Qualquer barcelonês tem uma recordação associada ao Parc de la Ciutadella. Passear pelo parque em criança, dar um passeio de barco no lago ou correr em frente à fonte monumental são cenas em que a maioria de nós se vê representada.
Nesses passeios, todos vimos esse miradouro modernista que se ergue em frente à fonte monumental, um espaço que lembra um jardim francês onde hoje vemos frequentemente grupos de dança a praticar os seus passos ou sessões colectivas de ioga e pilates à sombra do telhado desse miradouro.
Todos nós já vimos este miradouro, mas talvez poucos de nós tenham parado para olhar para a placa comemorativa instalada à sua frente, que revela que a estrutura onde hoje dançam os grupos de salsa se chama “Glorieta de la Transexual Sonia” e tem uma história de violência e discriminação que merece ser recordada.
A história do assassinato de Sonia Rescalvo
Em 6 de outubro de 1991, Sonia Rescalvo dormia com o seu companheiro Dori na Glorieta de la Música, no Parque Ciutadella.

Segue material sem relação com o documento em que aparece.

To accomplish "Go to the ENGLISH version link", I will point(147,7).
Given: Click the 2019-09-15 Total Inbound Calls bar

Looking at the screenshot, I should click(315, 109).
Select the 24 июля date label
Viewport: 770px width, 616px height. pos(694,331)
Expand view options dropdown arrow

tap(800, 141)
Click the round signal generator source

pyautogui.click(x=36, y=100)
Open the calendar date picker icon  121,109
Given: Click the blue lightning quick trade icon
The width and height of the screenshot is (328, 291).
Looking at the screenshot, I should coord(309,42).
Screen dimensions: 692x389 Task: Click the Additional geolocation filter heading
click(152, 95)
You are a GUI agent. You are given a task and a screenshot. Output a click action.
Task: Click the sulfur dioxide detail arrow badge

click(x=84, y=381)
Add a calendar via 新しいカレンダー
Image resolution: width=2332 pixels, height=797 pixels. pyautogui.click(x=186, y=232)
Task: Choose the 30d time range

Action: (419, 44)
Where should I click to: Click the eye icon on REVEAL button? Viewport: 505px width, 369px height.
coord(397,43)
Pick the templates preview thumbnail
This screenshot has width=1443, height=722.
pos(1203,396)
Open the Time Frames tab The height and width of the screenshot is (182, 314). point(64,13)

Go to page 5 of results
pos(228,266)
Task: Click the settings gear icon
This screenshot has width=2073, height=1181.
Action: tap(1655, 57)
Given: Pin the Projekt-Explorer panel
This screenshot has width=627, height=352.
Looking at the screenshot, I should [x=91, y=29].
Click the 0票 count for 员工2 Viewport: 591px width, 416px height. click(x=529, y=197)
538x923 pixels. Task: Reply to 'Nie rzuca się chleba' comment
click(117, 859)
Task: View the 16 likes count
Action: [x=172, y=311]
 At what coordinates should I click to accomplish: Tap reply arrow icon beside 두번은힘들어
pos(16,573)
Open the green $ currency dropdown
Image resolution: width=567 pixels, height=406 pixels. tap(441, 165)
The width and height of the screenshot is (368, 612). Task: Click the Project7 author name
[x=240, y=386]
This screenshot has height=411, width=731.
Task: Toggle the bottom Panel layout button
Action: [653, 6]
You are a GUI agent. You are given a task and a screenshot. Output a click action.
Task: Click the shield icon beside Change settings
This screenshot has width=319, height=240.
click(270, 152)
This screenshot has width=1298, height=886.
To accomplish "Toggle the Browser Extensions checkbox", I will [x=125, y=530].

O miradouro, assim chamado por ter sido originalmente utilizado para albergar a banda de música municipal, servia no início dos anos 90 como abrigo ocasional para os sem-abrigo e era também um ponto de encontro regular para homossexuais e transexuais.
Sónia tinha chegado a Barcelona alguns anos antes, não se sabe bem quando, vinda de uma aldeia em Cuenca. Como explica muito bem esta reportagem de eldiario.es, a vida de Sónia é um pouco misteriosa, da qual quase não se fala numa revista erótica Lib, onde é entrevistada juntamente com outras pessoas trans (entre elas Bibiaba Andersen) em 1978.
Parece que Sónia chegou a Barcelona nos anos 70, onde foi dançarina em alguns teatros e cabarés da Avenida Paralelo e stripper em diferentes locais da cidade. Como se explica no relatório, nos seus últimos anos na cidade tinha caído na miséria e talvez também na toxicodependência, razão pela qual passava as noites na Glorieta de la Música.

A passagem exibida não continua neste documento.